Rueda delantera de la Montesa Fura
Equipaba una horquilla Earles y los frenos eran de tambor.

Su diseño es obra de Leopoldo Milá, el padre de la famosa Montesa Impala

Como buen scooter, la Montesa Fura tenía un hueco para guardar objetos, al que, curiosamente, se accedía por la matrícula, que basculaba hacia abajo, y estaba equipado con intermitentes, totalmente inusual en un scooter.

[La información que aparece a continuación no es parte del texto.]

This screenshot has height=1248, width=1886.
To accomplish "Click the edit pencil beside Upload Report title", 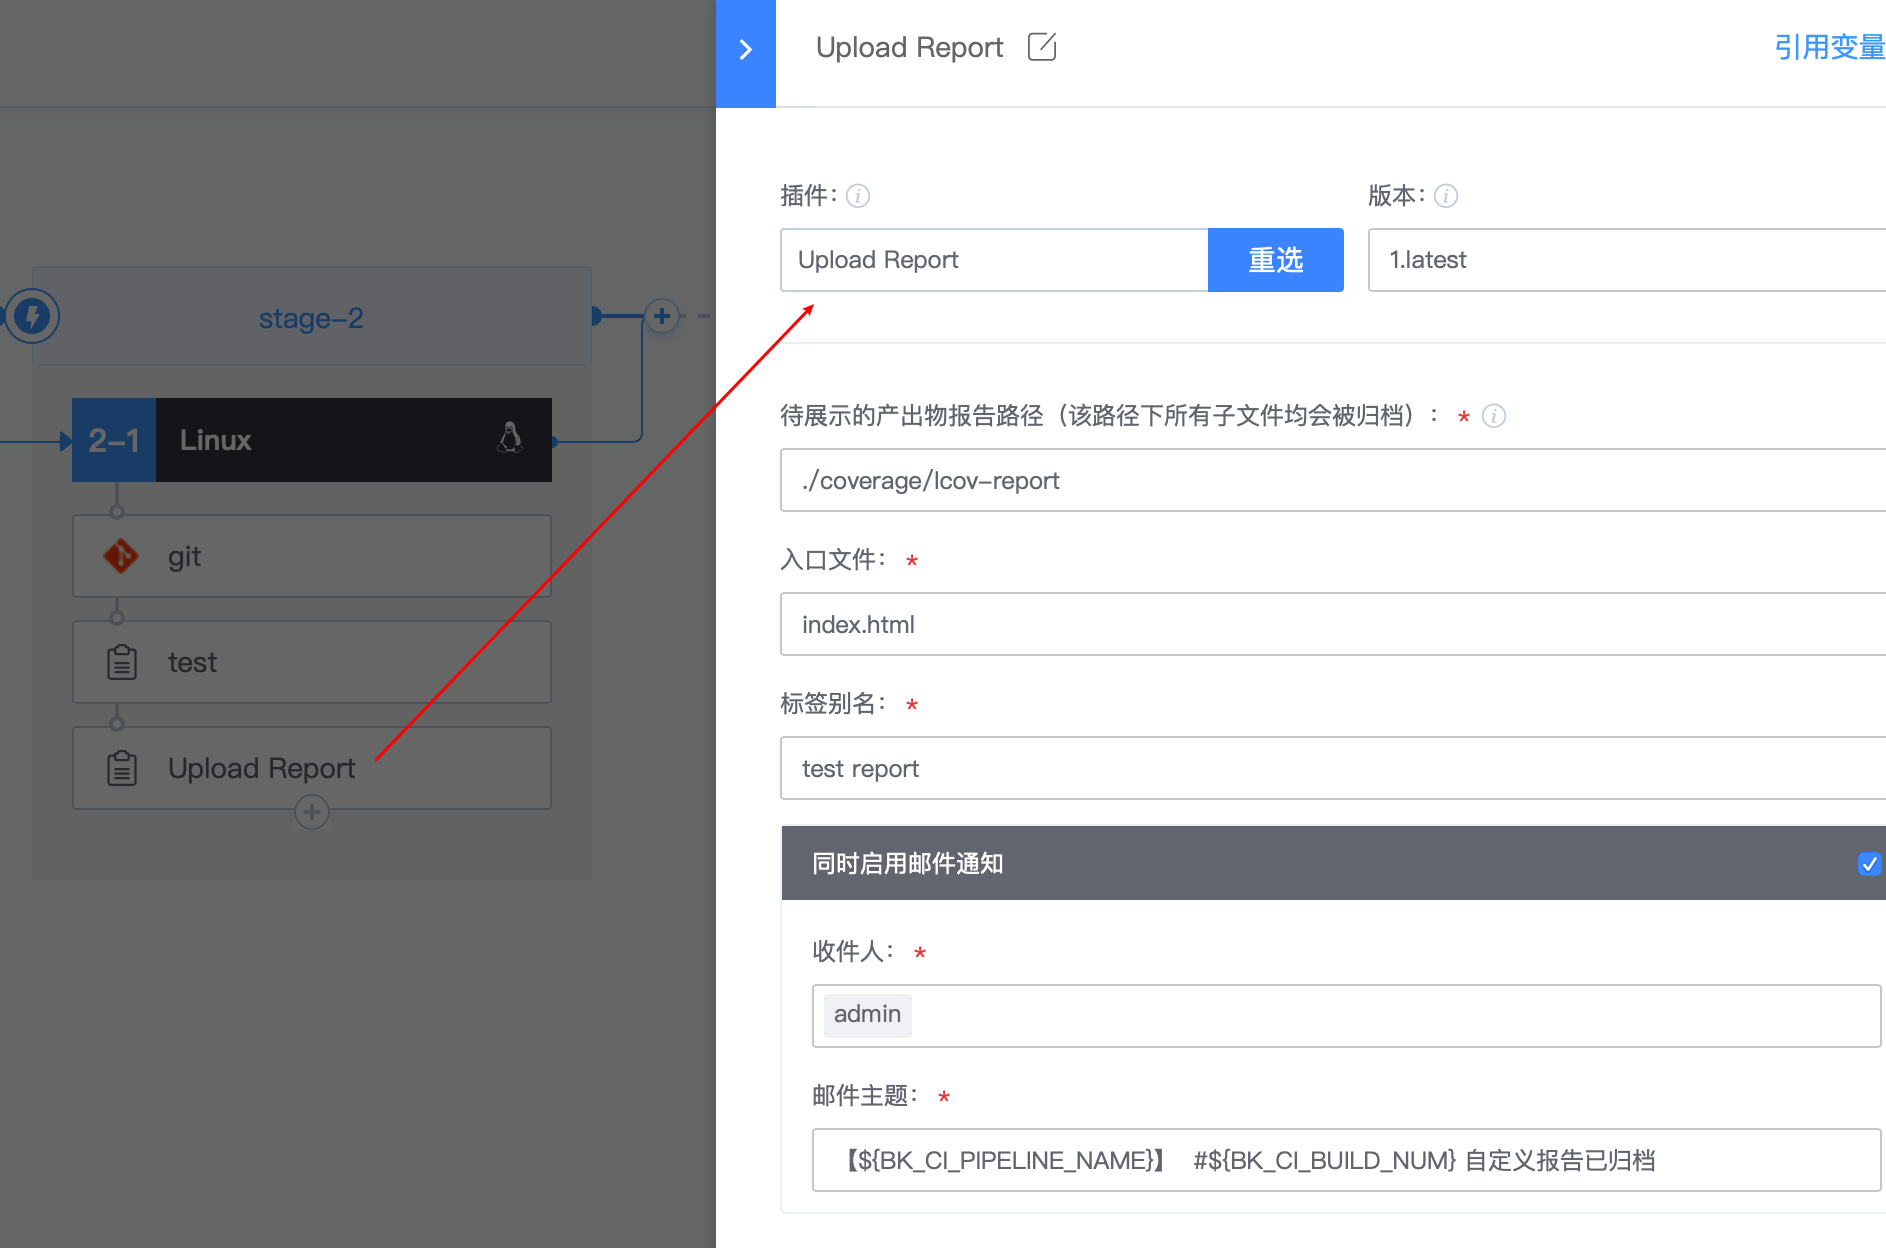I will (x=1042, y=47).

Se movía gracias a un motor monocilíndrico de ciclo 2T de la Montesa Brio 110, pero con 142 c.c. y 8 CV, y una caja de cambios de tres velocidades, suficiente para impulsar a la Montesa Fura hasta los 100 km/h. Y la transmisión final era por cadena.

Zaga de la Montesa Fura
La matrícula se abate hacia abajo para acceder al hueco de para objetos.

Por desgracia la competencia se llamaba Vespa, un modelo muy popular y extendido, por lo que la Fura nunca entró en producción.

Solo se fabricaron dos prototipos que aún, afortunadamente, se conservan hoy en día, uno de los cuales en el Museo de la Técnica y de la Ciencia de Terrassa, Barcelona.

 

5 comentarios en «Montesa Fura, un scooter tan revolucionario como incomprendido»

  1. Que pasada que de scooter, sin duda un adelanto para aquella época como muy bien dice el artículo, una maravilla de la ingeniería, lástima que no entrara en producción.